+0,034°/anno, lo spettro a lungo termine per il Garda

+0,034°/anno, lo spettro a lungo termine per il Garda
+0,034°.
E’ questo l’aumento medio annuo della temperatura dell’acqua nell’ipolimnio, misurato da ARPAV, fino alle massime profondità del Lago di Garda.
L’ipolimnio è proprio la regione più profonda di un lago, in cui si assestano le temperature più basse dello stesso.
Sembra poco questo +0,034°, ma è un dato preoccupante e indicativo per la salute (futura) del Lago, in quanto indica concretamente una cosa: l’effetto del “riscaldamento globale”.
Ammetto tranquillamente di non avere le consocenze adeguate per trattare questo argomento (riscaldamento globale), per questo non ne scrivo.
E’ la comunità scientifica e la politica internazionale che se ne occupano.
Quello che concretamente possiamo fare sul Lago di Garda è lavorare per il mantenimento della qualità delle acque.
Come?
Seguendo il Contratto di Lago, facendo quindi in modo che la qualità dell’acqua e il rispettivo habitat, siano tutelati.
Perchè?
Perchè il graduale riscaldamento del Garda porterà inevitabilmente alla compromissione qualitativa del suo corpo idrico, attraverso una tendenza all’eutrofizzazione.
Per questo le azioni in grado di mitigare il deterioramento idrico sono e saranno importanti…almeno per rallentare tale fenomeno che, per fortuna, non sarà veloce.

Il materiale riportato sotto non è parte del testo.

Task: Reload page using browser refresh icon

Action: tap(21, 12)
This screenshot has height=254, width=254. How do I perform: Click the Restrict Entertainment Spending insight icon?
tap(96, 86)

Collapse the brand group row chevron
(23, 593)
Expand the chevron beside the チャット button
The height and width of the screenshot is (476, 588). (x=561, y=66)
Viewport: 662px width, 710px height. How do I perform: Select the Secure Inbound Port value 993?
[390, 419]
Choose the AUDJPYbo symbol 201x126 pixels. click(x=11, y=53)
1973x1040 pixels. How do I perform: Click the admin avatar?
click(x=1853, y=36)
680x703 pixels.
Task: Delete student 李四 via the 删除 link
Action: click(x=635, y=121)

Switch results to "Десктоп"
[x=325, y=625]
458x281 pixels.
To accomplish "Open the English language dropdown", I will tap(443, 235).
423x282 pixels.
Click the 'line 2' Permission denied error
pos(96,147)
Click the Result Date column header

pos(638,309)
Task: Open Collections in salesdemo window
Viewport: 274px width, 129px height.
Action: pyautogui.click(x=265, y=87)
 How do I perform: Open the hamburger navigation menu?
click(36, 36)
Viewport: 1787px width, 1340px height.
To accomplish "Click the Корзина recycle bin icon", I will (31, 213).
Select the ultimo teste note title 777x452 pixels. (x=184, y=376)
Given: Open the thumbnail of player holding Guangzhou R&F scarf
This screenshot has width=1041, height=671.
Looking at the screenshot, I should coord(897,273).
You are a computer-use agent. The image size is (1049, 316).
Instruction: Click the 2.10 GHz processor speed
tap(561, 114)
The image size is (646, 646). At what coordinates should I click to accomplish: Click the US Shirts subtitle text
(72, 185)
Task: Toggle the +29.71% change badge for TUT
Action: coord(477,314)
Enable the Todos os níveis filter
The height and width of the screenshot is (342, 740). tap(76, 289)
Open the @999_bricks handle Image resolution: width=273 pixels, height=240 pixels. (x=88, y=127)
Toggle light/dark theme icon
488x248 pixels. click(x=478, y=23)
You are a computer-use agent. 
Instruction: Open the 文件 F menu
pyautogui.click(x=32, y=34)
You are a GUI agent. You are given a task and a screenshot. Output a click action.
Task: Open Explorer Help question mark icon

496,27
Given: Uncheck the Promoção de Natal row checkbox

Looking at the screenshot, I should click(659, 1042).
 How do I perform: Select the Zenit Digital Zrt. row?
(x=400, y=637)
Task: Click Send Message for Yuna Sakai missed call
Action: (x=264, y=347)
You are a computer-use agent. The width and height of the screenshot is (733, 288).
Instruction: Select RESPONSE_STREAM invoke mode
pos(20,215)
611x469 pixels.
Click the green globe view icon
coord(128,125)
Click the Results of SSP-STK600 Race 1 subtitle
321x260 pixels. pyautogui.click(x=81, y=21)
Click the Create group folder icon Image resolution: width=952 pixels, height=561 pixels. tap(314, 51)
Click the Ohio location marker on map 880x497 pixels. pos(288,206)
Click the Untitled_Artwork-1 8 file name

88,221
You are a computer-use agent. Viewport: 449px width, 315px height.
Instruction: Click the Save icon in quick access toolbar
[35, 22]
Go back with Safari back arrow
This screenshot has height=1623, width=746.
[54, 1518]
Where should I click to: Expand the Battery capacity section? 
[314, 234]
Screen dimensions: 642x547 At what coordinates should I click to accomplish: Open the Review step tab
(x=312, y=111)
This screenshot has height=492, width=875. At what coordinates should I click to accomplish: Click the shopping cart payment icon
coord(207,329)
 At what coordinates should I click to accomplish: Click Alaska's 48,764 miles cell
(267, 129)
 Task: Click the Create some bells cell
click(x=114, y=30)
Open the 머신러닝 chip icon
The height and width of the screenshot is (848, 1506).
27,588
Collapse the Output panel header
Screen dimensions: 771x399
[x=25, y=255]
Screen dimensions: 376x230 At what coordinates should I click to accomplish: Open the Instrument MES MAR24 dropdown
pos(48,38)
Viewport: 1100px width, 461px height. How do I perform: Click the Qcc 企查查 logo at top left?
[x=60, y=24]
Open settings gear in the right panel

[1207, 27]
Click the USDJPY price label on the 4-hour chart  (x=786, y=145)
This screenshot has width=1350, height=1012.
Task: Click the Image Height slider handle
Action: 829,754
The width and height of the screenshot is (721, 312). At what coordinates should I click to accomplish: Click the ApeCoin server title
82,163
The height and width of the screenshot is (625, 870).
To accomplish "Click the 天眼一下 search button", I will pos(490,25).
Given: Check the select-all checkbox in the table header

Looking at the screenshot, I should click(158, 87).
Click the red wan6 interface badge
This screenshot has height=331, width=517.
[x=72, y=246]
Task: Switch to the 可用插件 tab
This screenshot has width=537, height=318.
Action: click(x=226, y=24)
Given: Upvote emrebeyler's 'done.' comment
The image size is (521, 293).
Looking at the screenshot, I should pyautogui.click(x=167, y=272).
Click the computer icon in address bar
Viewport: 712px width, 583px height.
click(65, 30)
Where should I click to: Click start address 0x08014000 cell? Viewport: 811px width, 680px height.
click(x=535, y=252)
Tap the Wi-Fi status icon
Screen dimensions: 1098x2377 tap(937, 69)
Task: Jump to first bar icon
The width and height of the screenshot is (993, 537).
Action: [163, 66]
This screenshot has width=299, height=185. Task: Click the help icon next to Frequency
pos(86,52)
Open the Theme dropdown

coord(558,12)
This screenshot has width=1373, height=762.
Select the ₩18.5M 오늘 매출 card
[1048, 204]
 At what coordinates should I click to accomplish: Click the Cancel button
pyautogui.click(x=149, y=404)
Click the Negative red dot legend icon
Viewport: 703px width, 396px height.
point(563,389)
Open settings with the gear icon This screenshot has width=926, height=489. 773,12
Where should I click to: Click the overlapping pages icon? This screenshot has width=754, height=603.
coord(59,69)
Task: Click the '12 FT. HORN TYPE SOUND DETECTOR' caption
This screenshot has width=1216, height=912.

Queste mitigazioni possono avvenire attraverso azioni serie e lungimiranti, tra l’altro alcune già intraprese.
Parlo quindi del rifacimento del nuovo sistema di collettazione, il controllo degli scarichi abusivi (diretti ed indiretti) contestualmente al loro ripristino nella rete fognaria.
Parlo della norma sulla sanificazione carene e motori (già discussa in II° Commissione in Regione Veneto) che garantirà uno stop alle immissioni di specie aliene, potenzialmente invasive, a garanzia dell’equilibrio dell’ecosistema e della biodiversità, in aggiunta al divieto di circolazione per i vecchi motori marini a due tempi (in discussione nel nuovo regolamento della navigazione), oltre alla rinaturalizzazione dei litorali e dei canneti (come da progetto aggiudicato con il Bando Habitat 2022), ecc…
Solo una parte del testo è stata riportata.